WHAT TO PRODUCE: The complete listing should be copied out exactly.

RECORDS FOR THE TASK:
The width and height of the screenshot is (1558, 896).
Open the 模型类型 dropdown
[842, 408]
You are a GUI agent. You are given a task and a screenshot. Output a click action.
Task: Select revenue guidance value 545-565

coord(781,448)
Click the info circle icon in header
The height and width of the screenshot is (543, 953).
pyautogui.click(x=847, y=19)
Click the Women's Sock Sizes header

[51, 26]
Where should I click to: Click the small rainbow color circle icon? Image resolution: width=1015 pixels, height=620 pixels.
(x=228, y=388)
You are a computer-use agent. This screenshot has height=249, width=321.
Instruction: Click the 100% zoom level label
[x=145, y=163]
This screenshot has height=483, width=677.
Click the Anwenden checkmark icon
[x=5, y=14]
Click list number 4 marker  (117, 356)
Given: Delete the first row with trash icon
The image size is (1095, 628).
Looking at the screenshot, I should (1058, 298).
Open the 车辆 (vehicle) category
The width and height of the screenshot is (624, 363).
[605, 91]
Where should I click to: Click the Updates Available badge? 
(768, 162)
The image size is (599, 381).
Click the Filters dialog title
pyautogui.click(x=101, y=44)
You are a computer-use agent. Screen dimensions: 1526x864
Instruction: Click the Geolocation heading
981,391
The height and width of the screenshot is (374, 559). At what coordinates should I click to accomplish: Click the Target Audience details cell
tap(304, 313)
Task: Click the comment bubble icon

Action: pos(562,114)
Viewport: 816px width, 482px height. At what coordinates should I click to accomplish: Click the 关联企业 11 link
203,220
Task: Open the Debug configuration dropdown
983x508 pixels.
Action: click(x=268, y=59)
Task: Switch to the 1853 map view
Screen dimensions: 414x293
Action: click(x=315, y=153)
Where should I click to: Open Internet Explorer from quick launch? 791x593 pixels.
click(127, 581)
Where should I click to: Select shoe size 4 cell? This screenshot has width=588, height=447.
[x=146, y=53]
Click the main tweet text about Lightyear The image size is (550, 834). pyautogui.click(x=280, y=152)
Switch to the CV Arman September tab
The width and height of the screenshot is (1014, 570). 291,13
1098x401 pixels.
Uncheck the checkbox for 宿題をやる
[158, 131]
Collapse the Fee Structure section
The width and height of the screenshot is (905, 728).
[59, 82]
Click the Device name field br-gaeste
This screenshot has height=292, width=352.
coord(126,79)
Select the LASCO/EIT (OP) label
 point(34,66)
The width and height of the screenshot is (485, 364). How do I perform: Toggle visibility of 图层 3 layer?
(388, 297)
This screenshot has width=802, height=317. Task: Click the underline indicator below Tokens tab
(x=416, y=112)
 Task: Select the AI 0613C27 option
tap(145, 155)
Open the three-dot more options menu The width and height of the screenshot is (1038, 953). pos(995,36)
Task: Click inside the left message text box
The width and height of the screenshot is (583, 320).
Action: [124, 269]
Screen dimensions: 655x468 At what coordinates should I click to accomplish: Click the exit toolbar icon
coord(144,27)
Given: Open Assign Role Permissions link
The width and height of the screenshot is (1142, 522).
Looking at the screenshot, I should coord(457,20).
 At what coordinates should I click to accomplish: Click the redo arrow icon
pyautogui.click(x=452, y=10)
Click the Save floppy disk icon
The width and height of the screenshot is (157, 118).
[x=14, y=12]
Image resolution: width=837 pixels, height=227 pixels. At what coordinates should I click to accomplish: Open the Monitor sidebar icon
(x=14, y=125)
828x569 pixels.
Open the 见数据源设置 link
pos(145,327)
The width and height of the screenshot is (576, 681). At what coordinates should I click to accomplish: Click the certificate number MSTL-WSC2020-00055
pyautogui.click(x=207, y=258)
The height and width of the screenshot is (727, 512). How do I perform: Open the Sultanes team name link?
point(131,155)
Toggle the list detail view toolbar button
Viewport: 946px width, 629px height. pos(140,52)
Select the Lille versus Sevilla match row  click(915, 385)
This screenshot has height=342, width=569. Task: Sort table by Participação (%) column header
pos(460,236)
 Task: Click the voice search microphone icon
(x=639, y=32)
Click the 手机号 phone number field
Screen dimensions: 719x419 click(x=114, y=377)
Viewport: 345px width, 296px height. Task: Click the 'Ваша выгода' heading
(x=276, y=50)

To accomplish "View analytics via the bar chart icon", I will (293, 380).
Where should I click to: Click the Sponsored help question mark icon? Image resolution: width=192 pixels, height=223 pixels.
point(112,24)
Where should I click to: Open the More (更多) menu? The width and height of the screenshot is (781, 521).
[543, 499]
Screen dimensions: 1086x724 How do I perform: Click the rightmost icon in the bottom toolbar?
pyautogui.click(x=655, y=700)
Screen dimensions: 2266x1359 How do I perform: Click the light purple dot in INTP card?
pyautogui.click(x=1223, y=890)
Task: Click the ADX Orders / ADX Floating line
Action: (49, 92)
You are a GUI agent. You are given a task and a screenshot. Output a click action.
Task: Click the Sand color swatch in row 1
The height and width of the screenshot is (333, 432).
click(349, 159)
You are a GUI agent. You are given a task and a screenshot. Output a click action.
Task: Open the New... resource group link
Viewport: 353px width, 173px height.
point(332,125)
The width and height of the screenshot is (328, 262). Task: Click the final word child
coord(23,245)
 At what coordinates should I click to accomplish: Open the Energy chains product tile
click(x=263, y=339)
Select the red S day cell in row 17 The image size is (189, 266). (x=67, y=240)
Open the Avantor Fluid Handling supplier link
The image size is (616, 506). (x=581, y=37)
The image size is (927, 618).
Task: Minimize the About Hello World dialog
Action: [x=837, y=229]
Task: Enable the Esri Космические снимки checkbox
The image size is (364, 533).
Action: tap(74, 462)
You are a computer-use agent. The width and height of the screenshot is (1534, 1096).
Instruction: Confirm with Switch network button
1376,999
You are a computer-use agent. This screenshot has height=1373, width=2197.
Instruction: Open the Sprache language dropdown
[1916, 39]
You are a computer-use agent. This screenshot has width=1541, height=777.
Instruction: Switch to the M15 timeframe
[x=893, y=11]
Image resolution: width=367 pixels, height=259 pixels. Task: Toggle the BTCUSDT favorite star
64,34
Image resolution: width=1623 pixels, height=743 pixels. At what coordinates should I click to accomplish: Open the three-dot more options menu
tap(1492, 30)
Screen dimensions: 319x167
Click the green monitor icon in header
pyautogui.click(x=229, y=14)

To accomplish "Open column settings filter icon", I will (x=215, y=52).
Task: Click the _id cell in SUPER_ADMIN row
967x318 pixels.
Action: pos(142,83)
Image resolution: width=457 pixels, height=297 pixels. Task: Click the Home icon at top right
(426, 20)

RESPONSE BELOW:
The width and height of the screenshot is (1558, 896).
Open the 模型类型 dropdown
[842, 408]
You are a GUI agent. You are given a task and a screenshot. Output a click action.
Task: Select revenue guidance value 545-565

coord(781,448)
Click the info circle icon in header
The height and width of the screenshot is (543, 953).
pyautogui.click(x=847, y=19)
Click the Women's Sock Sizes header

[51, 26]
Where should I click to: Click the small rainbow color circle icon? Image resolution: width=1015 pixels, height=620 pixels.
(x=228, y=388)
You are a computer-use agent. This screenshot has height=249, width=321.
Instruction: Click the 100% zoom level label
[x=145, y=163]
This screenshot has height=483, width=677.
Click the Anwenden checkmark icon
[x=5, y=14]
Click list number 4 marker  (117, 356)
Given: Delete the first row with trash icon
The image size is (1095, 628).
Looking at the screenshot, I should (1058, 298).
Open the 车辆 (vehicle) category
The width and height of the screenshot is (624, 363).
[605, 91]
Where should I click to: Click the Updates Available badge? 
(768, 162)
The image size is (599, 381).
Click the Filters dialog title
pyautogui.click(x=101, y=44)
You are a computer-use agent. Screen dimensions: 1526x864
Instruction: Click the Geolocation heading
981,391
The height and width of the screenshot is (374, 559). At what coordinates should I click to accomplish: Click the Target Audience details cell
tap(304, 313)
Task: Click the comment bubble icon

Action: pos(562,114)
Viewport: 816px width, 482px height. At what coordinates should I click to accomplish: Click the 关联企业 11 link
203,220
Task: Open the Debug configuration dropdown
983x508 pixels.
Action: click(x=268, y=59)
Task: Switch to the 1853 map view
Screen dimensions: 414x293
Action: click(x=315, y=153)
Where should I click to: Open Internet Explorer from quick launch? 791x593 pixels.
click(127, 581)
Where should I click to: Select shoe size 4 cell? This screenshot has width=588, height=447.
[x=146, y=53]
Click the main tweet text about Lightyear The image size is (550, 834). pyautogui.click(x=280, y=152)
Switch to the CV Arman September tab
The width and height of the screenshot is (1014, 570). 291,13
1098x401 pixels.
Uncheck the checkbox for 宿題をやる
[158, 131]
Collapse the Fee Structure section
The width and height of the screenshot is (905, 728).
[59, 82]
Click the Device name field br-gaeste
This screenshot has height=292, width=352.
coord(126,79)
Select the LASCO/EIT (OP) label
 point(34,66)
The width and height of the screenshot is (485, 364). How do I perform: Toggle visibility of 图层 3 layer?
(388, 297)
This screenshot has width=802, height=317. Task: Click the underline indicator below Tokens tab
(x=416, y=112)
 Task: Select the AI 0613C27 option
tap(145, 155)
Open the three-dot more options menu The width and height of the screenshot is (1038, 953). pos(995,36)
Task: Click inside the left message text box
The width and height of the screenshot is (583, 320).
Action: [124, 269]
Screen dimensions: 655x468 At what coordinates should I click to accomplish: Click the exit toolbar icon
coord(144,27)
Given: Open Assign Role Permissions link
The width and height of the screenshot is (1142, 522).
Looking at the screenshot, I should coord(457,20).
 At what coordinates should I click to accomplish: Click the redo arrow icon
pyautogui.click(x=452, y=10)
Click the Save floppy disk icon
The width and height of the screenshot is (157, 118).
[x=14, y=12]
Image resolution: width=837 pixels, height=227 pixels. At what coordinates should I click to accomplish: Open the Monitor sidebar icon
(x=14, y=125)
828x569 pixels.
Open the 见数据源设置 link
pos(145,327)
The width and height of the screenshot is (576, 681). At what coordinates should I click to accomplish: Click the certificate number MSTL-WSC2020-00055
pyautogui.click(x=207, y=258)
The height and width of the screenshot is (727, 512). How do I perform: Open the Sultanes team name link?
point(131,155)
Toggle the list detail view toolbar button
Viewport: 946px width, 629px height. pos(140,52)
Select the Lille versus Sevilla match row  click(915, 385)
This screenshot has height=342, width=569. Task: Sort table by Participação (%) column header
pos(460,236)
 Task: Click the voice search microphone icon
(x=639, y=32)
Click the 手机号 phone number field
Screen dimensions: 719x419 click(x=114, y=377)
Viewport: 345px width, 296px height. Task: Click the 'Ваша выгода' heading
(x=276, y=50)

To accomplish "View analytics via the bar chart icon", I will (293, 380).
Where should I click to: Click the Sponsored help question mark icon? Image resolution: width=192 pixels, height=223 pixels.
point(112,24)
Where should I click to: Open the More (更多) menu? The width and height of the screenshot is (781, 521).
[543, 499]
Screen dimensions: 1086x724 How do I perform: Click the rightmost icon in the bottom toolbar?
pyautogui.click(x=655, y=700)
Screen dimensions: 2266x1359 How do I perform: Click the light purple dot in INTP card?
pyautogui.click(x=1223, y=890)
Task: Click the ADX Orders / ADX Floating line
Action: (49, 92)
You are a GUI agent. You are given a task and a screenshot. Output a click action.
Task: Click the Sand color swatch in row 1
The height and width of the screenshot is (333, 432).
click(349, 159)
You are a GUI agent. You are given a task and a screenshot. Output a click action.
Task: Open the New... resource group link
Viewport: 353px width, 173px height.
point(332,125)
The width and height of the screenshot is (328, 262). Task: Click the final word child
coord(23,245)
 At what coordinates should I click to accomplish: Open the Energy chains product tile
click(x=263, y=339)
Select the red S day cell in row 17 The image size is (189, 266). (x=67, y=240)
Open the Avantor Fluid Handling supplier link
The image size is (616, 506). (x=581, y=37)
The image size is (927, 618).
Task: Minimize the About Hello World dialog
Action: [x=837, y=229]
Task: Enable the Esri Космические снимки checkbox
The image size is (364, 533).
Action: tap(74, 462)
You are a computer-use agent. The width and height of the screenshot is (1534, 1096).
Instruction: Confirm with Switch network button
1376,999
You are a computer-use agent. This screenshot has height=1373, width=2197.
Instruction: Open the Sprache language dropdown
[1916, 39]
You are a computer-use agent. This screenshot has width=1541, height=777.
Instruction: Switch to the M15 timeframe
[x=893, y=11]
Image resolution: width=367 pixels, height=259 pixels. Task: Toggle the BTCUSDT favorite star
64,34
Image resolution: width=1623 pixels, height=743 pixels. At what coordinates should I click to accomplish: Open the three-dot more options menu
tap(1492, 30)
Screen dimensions: 319x167
Click the green monitor icon in header
pyautogui.click(x=229, y=14)

To accomplish "Open column settings filter icon", I will (x=215, y=52).
Task: Click the _id cell in SUPER_ADMIN row
967x318 pixels.
Action: pos(142,83)
Image resolution: width=457 pixels, height=297 pixels. Task: Click the Home icon at top right
(426, 20)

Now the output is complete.